A number of interventions are advocated in the literature to improve patients' adherence during orthodontic treatment. Richter et al.12 used the report card and reward system in an attempt to improve adherence among 144 orthodontic patients. The results indicated that only oral hygiene improvement was found among the low compliance reward group compared with the low compliance award group. The finding of this study did not support the hypothesis that the award/reward intervention might improve compliance. A possible reason is the lack of attractiveness in the rewards that were used in the study, which might have influenced the results. The study mentioned that the patients were divided into high and low compliers using the Orthodontic Patient Cooperation Scale but did not indicate if calibration was considered by interexaminer reliability measurement. Furthermore, the study included patients with banding/bonding of the entire arch and some patients who were using headgear and other appliances. Appliance wear was measured on a nine-point scale by nine supervising faculty members; however, interexaminer reliability was not considered. Although the results indicated gender differences among the groups, a detailed description of the actual male/female participants in each group was not clearly provided.

In another study, the Hawthorne effect was evaluated in improving patients' compliance.13 The strength of the study lies in the randomization of two equal groups as well as the explicit and concise selection criteria. In the experimental group, the patients were asked to return the experimental toothpaste at the end of the study, which would indicate whether they complied with the instructions. The outcome revealed a reduction in plaque score in the experimental group. The Hawthorne effect might an asset in improving compliance in orthodontic patients.13 However, compliance in this study was measured by oral hygiene improvement using the Plaque Score Index only. The study did not investigate whether the Hawthorne effect influences compliance in terms of appointment attendance and appliance wear.

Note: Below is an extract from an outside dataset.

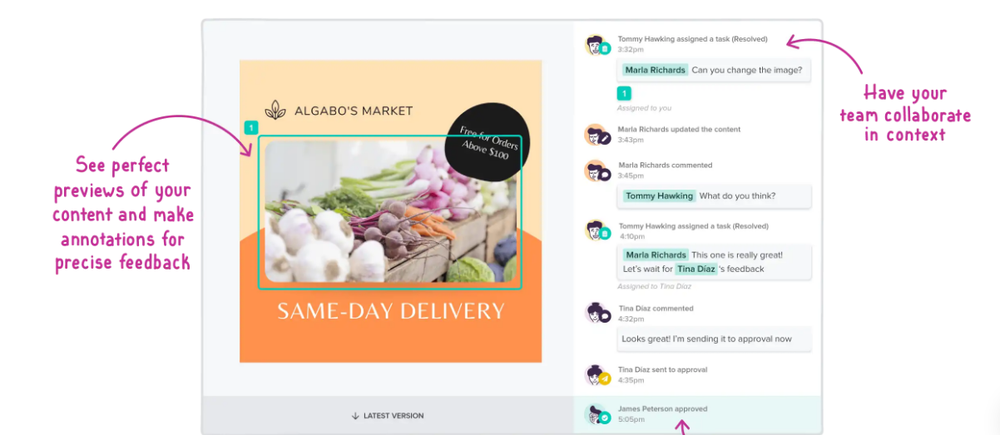The image size is (1000, 435).
Task: Click the Tina Díaz mention tag
Action: [696, 269]
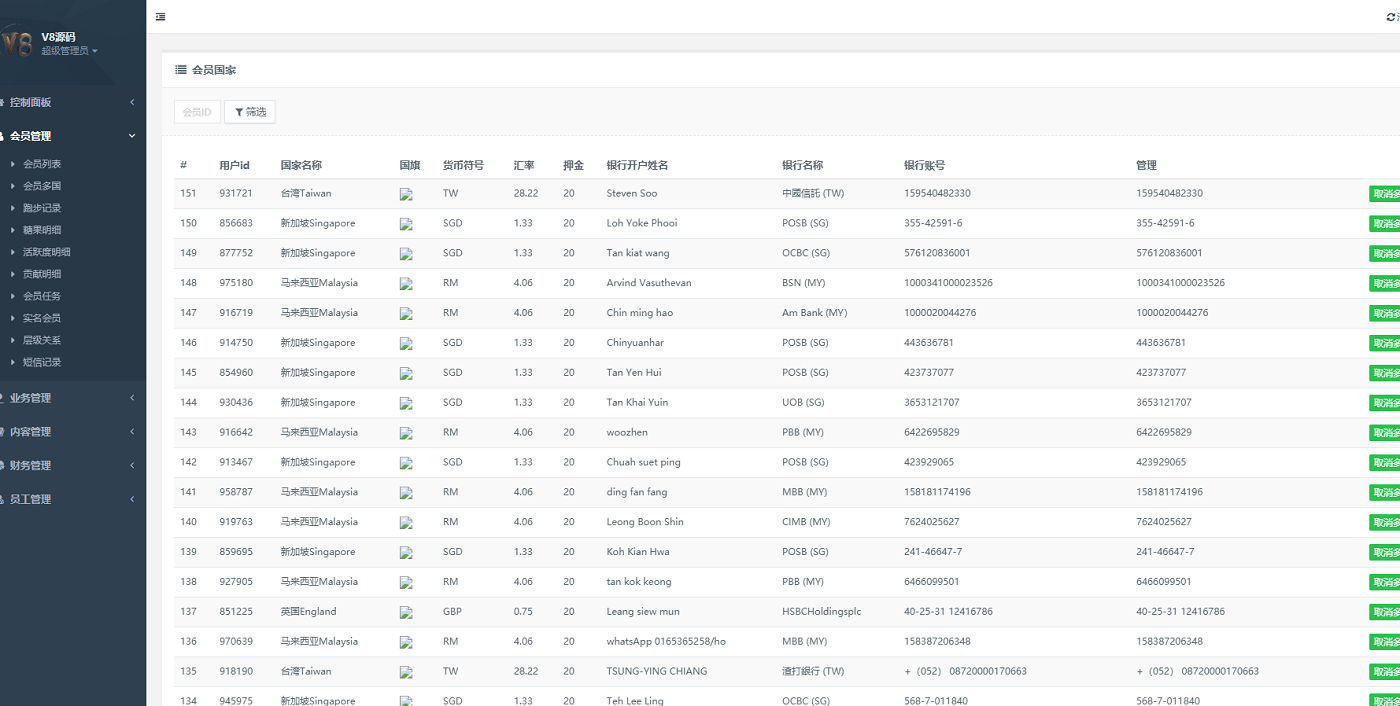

Wright et al.15 studied how written and verbal information affected anxiety, motivation, and compliance among 76 orthodontic patients. Results showed improvement in appointment attendance, appliance breakage, and periodontal condition in the intervention group, but this improvement was not statistically significant. The sample size was relatively small; a larger sample might have provided more convincing evidence. This study highlighted the importance of information retention in orthodontic treatment as they found that the initial positive effect of written information was not maintained throughout the treatment.

In the fourth study, the effect of three interventions to improve oral hygiene among 78 patients undergoing fixed orthodontic treatment was investigated.16 The researchers found that plaque and gingival scores reduced in group 3 patients, who were motivated by being shown live motile bacteria in their own plaque under a phase contrast microscope. One drawback to the study was the lack of a clear description on how the plaque and gingival scores were measured. Also, no information was provided on the number of examiners undertaking the assessment of plaque and gingival scores. Lastly, interexaminer and intraexaminer reliability were not reported.

The quality of the randomized controlled trials located for this review was moderate. Particular concerns related to determination of an appropriate sample size as none of the four trials identified the basis on which the sample size was determined. There were also issues concerning allocation concealment and blinding for the studies.

  • The literature advocates the use of several methods to improve compliance/adherence among orthodontic patients. Although there is no evidence to support one particular intervention over another, the results demonstrate the value of spending time with patients to illustrate the importance of adherence.

  • Future studies should develop multiple methods of assessing patient adherence, including self-report, behavioral observation and recording, and change in clinical indexes. Different types of interventions should be included and tested for effectiveness.

The work undertaken for this research was part of the first author's PhD studies, generously funded through the Saudi Cultural Bureau.